▶ [Work to be completed]: A bare number is the expected answer: the count of lines in the records that contain the word "resolution".

---------- Recorded information

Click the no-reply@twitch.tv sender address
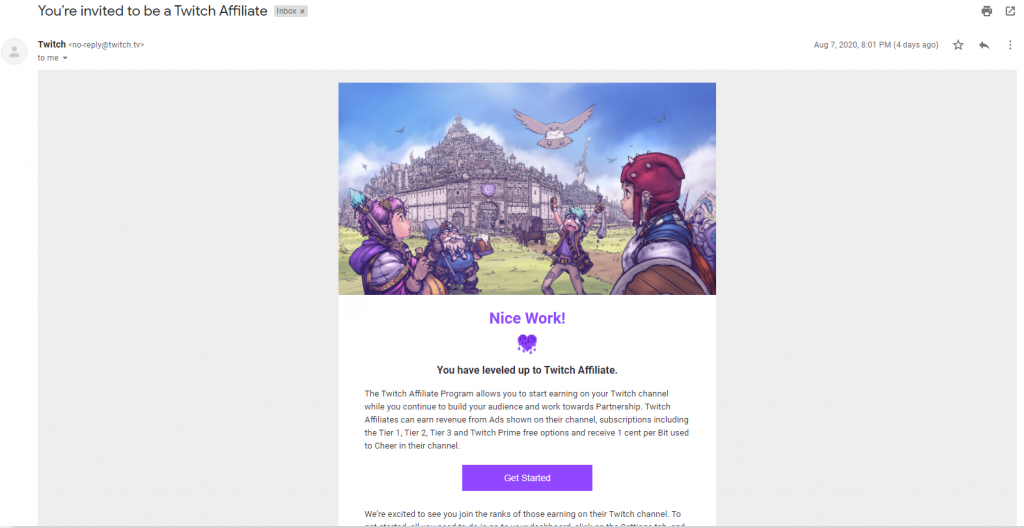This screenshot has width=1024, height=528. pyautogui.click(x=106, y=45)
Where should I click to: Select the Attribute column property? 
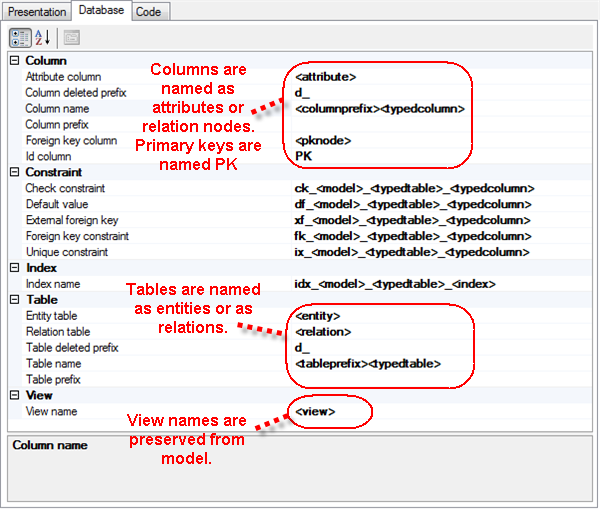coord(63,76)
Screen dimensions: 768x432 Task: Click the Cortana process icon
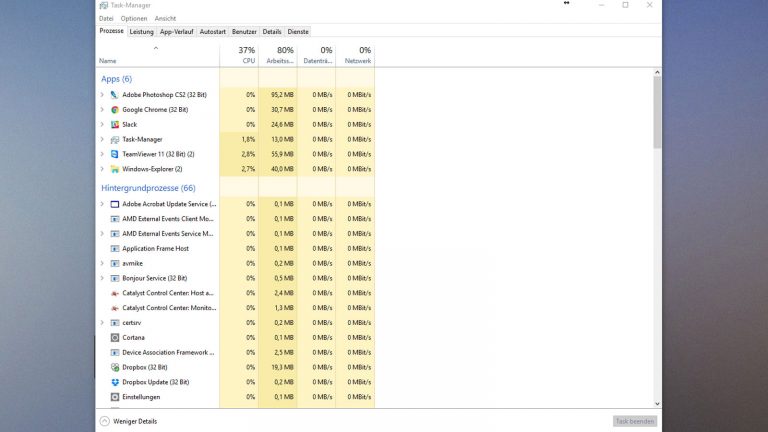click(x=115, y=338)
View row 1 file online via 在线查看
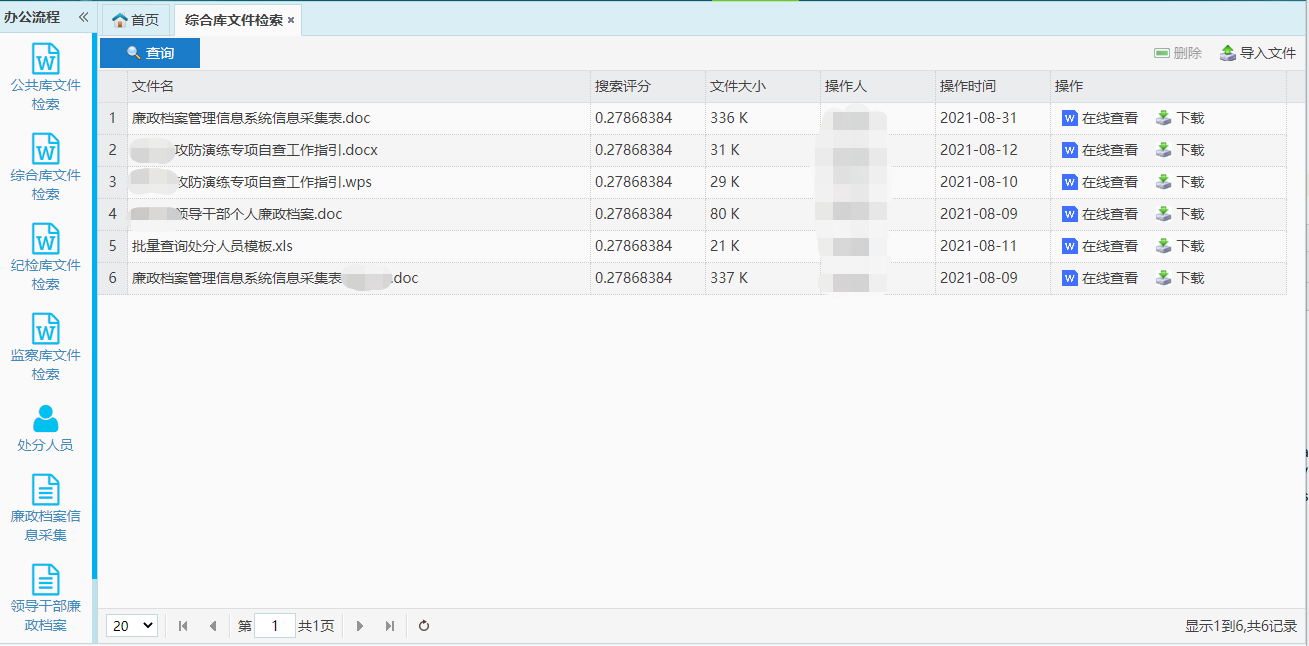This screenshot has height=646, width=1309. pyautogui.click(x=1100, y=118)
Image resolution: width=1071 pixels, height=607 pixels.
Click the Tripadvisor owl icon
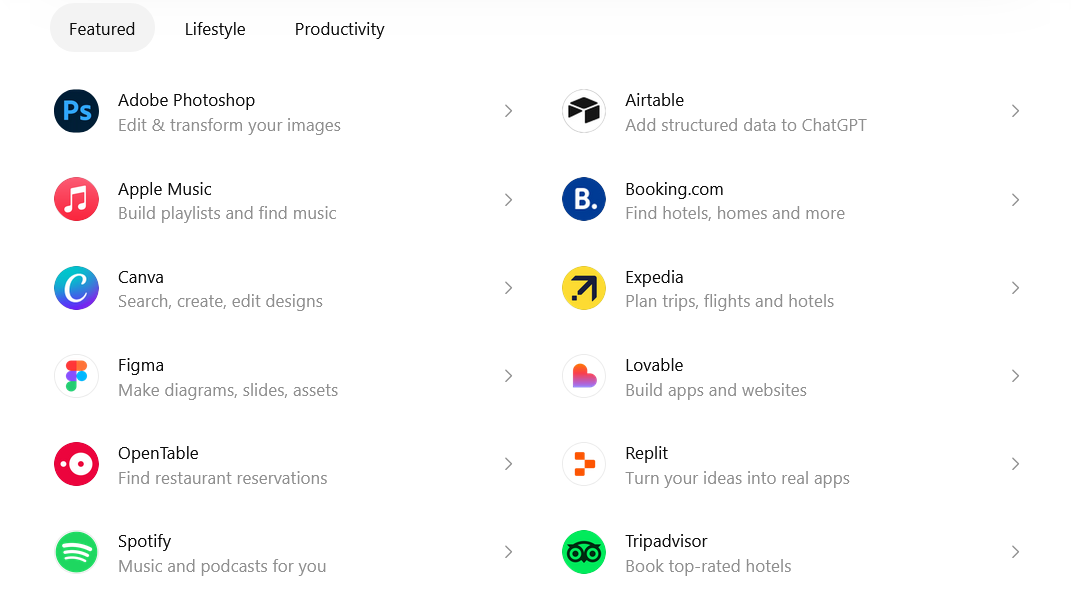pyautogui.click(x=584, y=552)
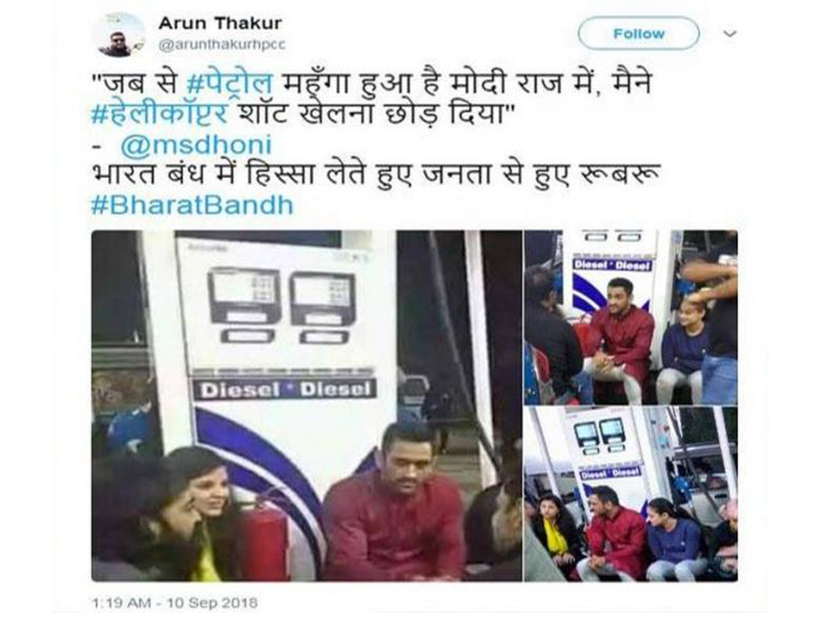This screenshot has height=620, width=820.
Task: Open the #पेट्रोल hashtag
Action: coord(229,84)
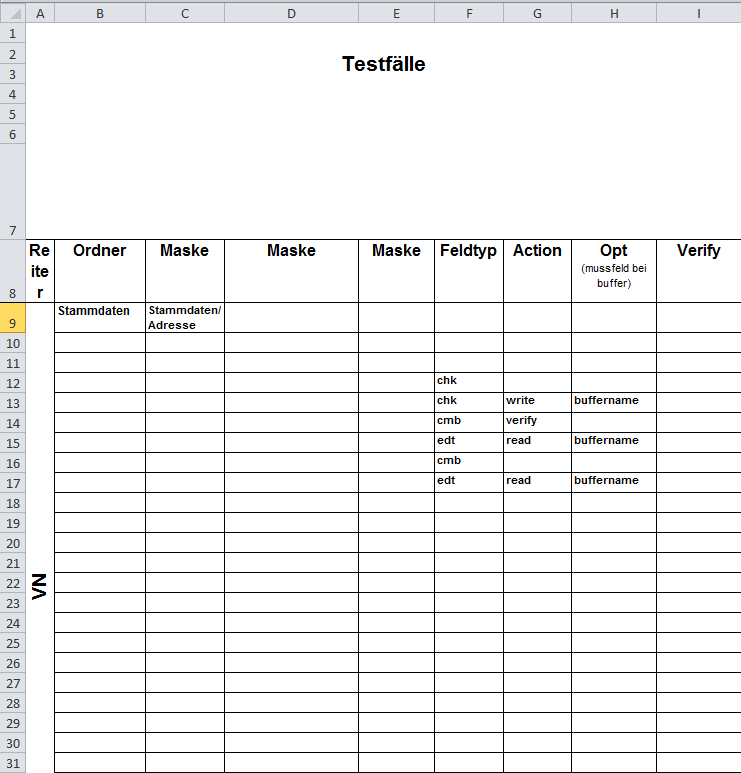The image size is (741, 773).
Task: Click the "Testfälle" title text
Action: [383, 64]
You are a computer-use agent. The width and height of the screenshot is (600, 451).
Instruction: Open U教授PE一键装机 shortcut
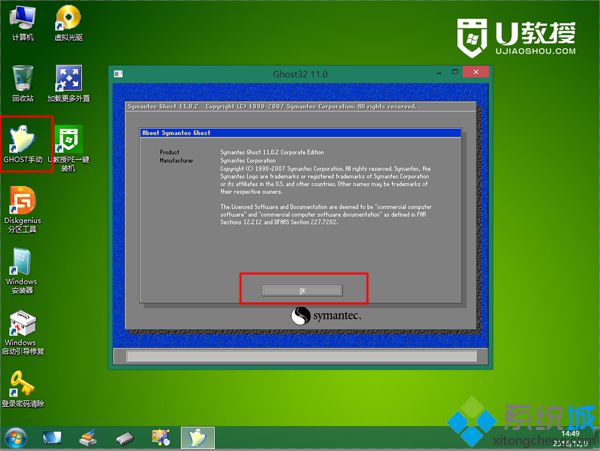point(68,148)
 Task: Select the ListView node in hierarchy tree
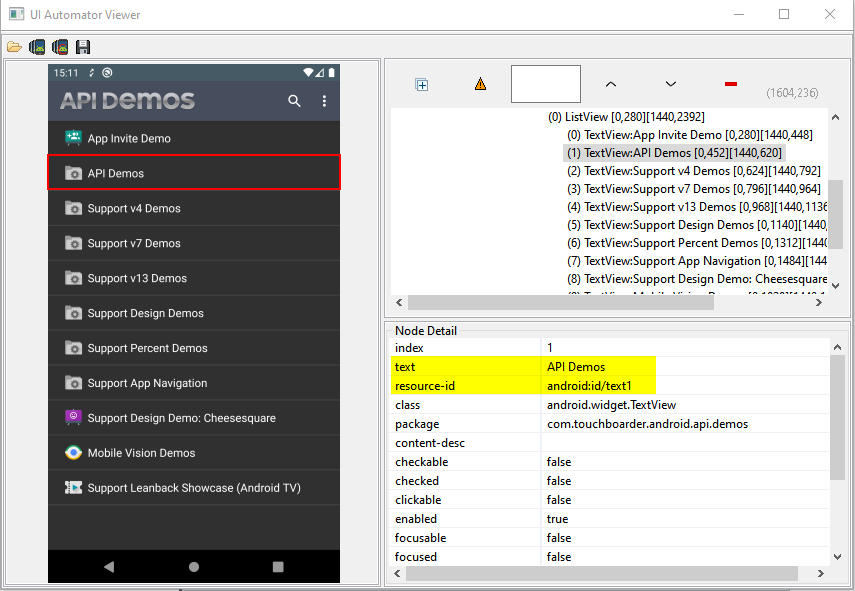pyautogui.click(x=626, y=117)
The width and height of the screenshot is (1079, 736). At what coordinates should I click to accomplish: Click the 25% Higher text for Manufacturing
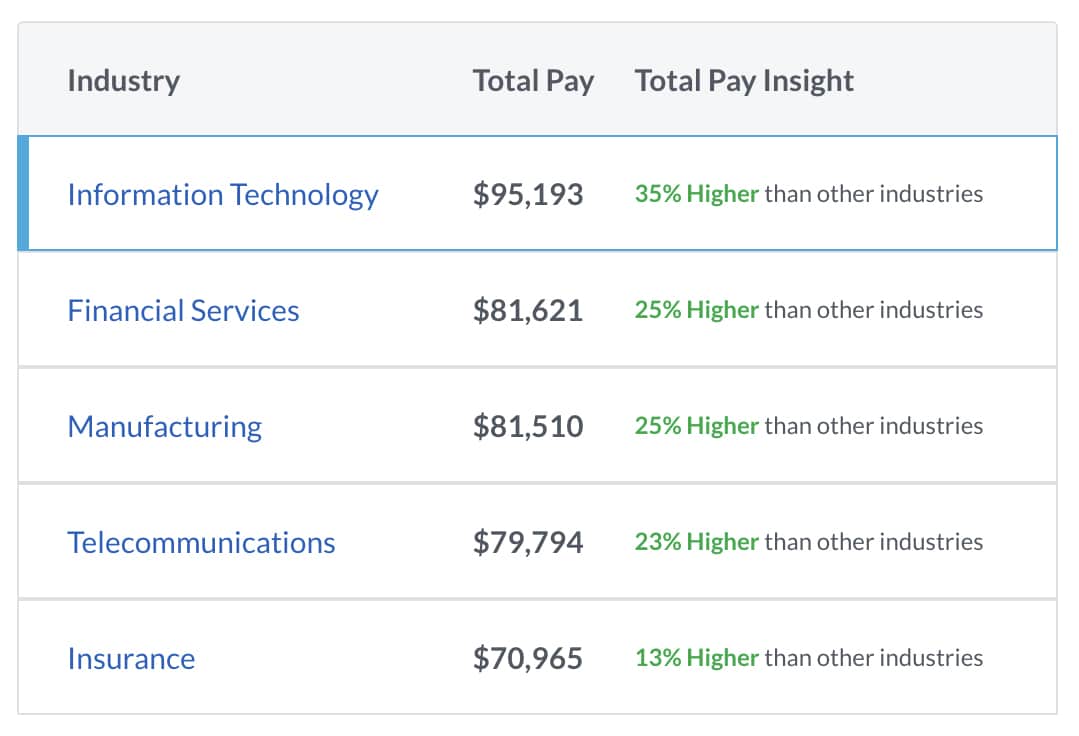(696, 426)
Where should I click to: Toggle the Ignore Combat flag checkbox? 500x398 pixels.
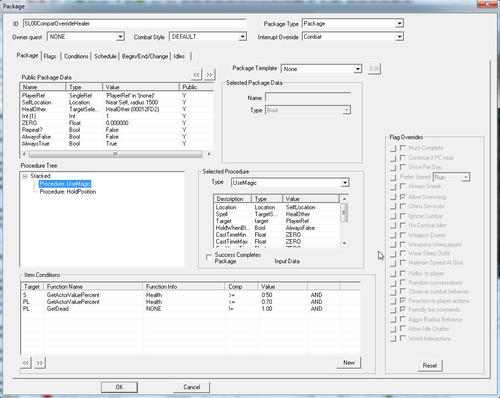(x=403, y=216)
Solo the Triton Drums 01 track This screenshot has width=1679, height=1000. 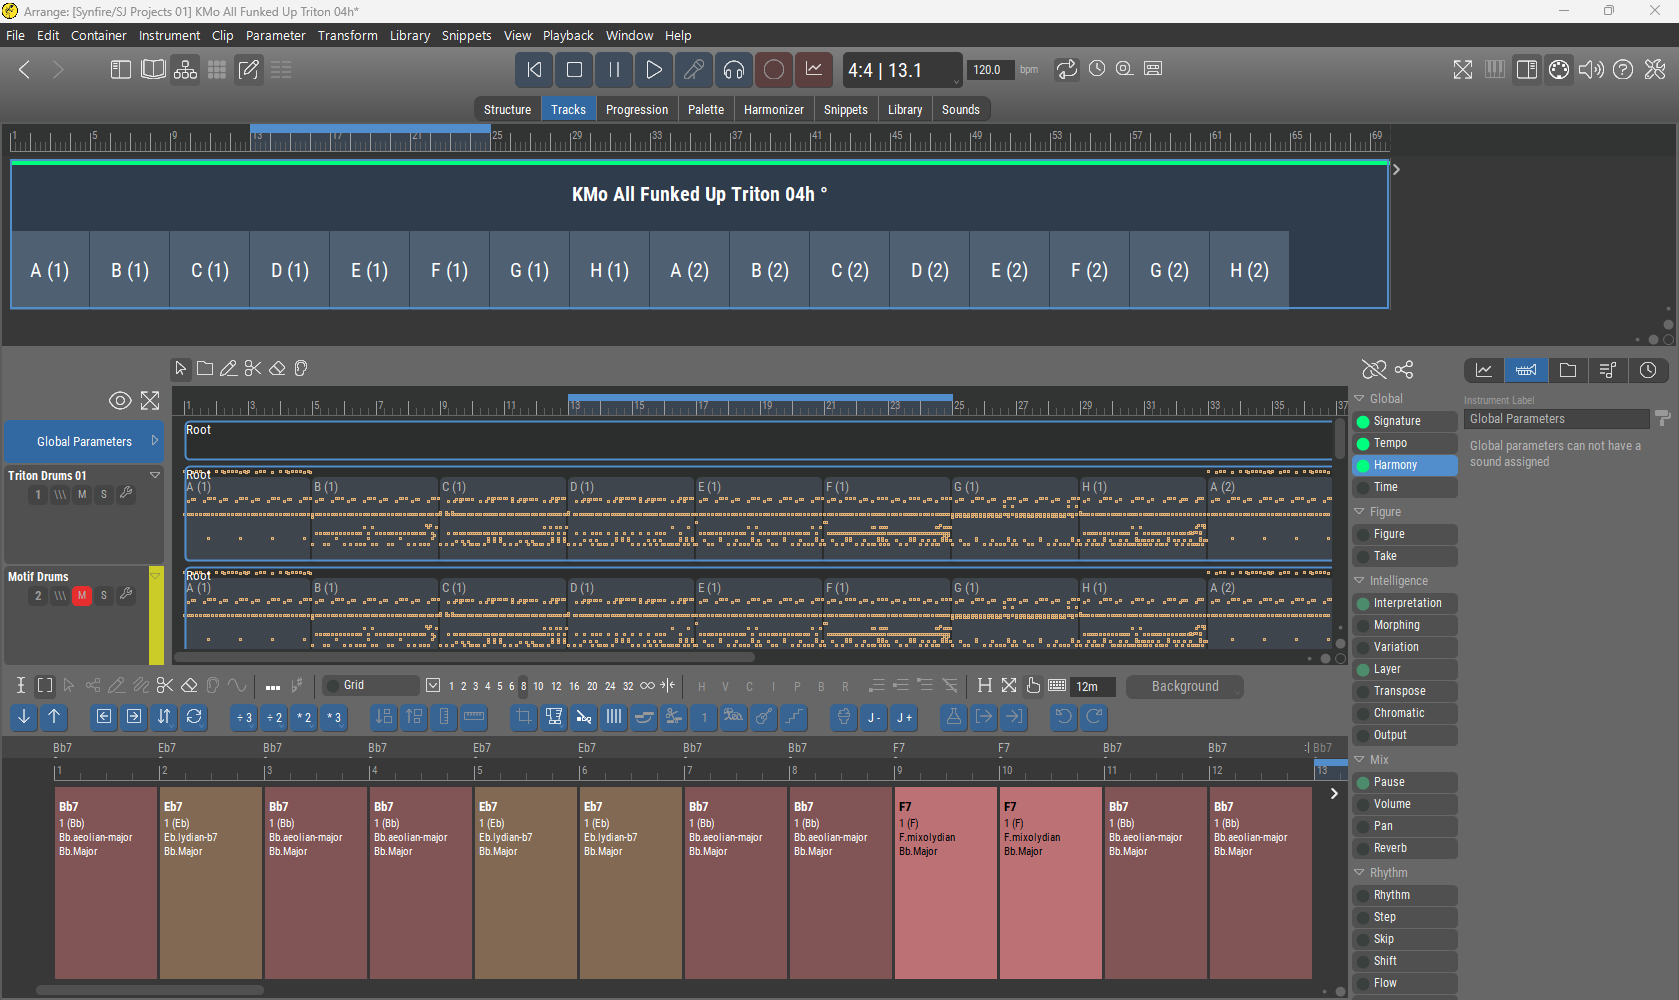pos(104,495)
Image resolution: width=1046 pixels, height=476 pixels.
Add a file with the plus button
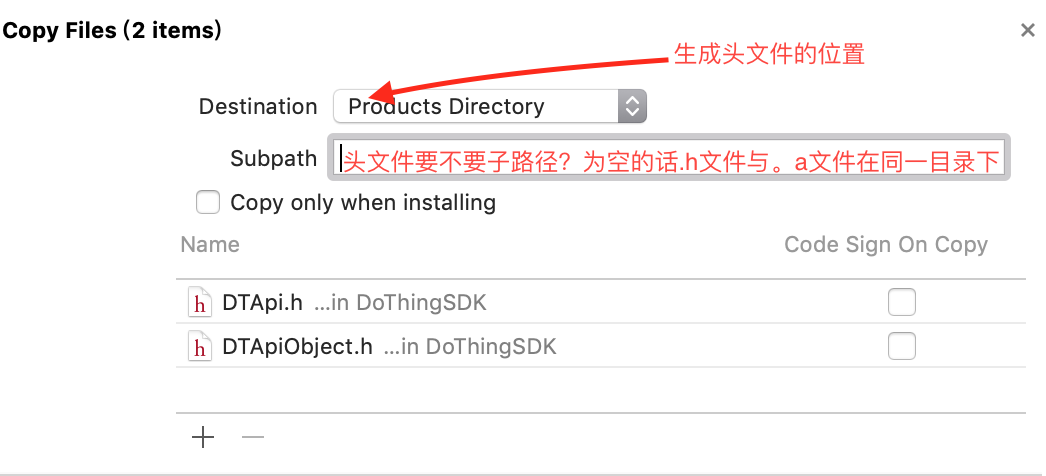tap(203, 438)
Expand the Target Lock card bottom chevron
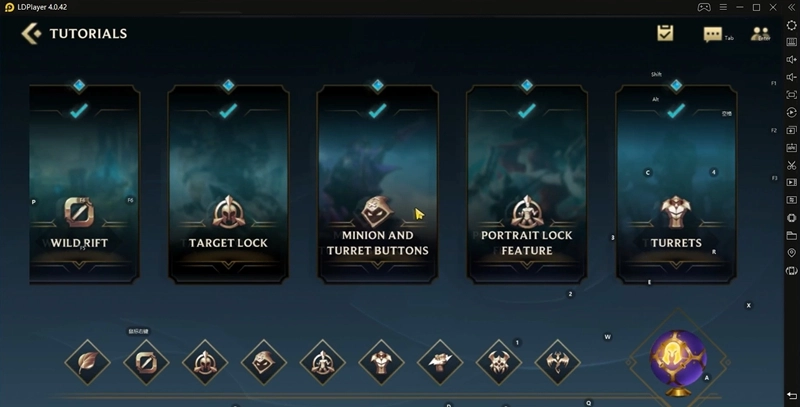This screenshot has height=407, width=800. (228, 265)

--------------------

▶ [Result]: 2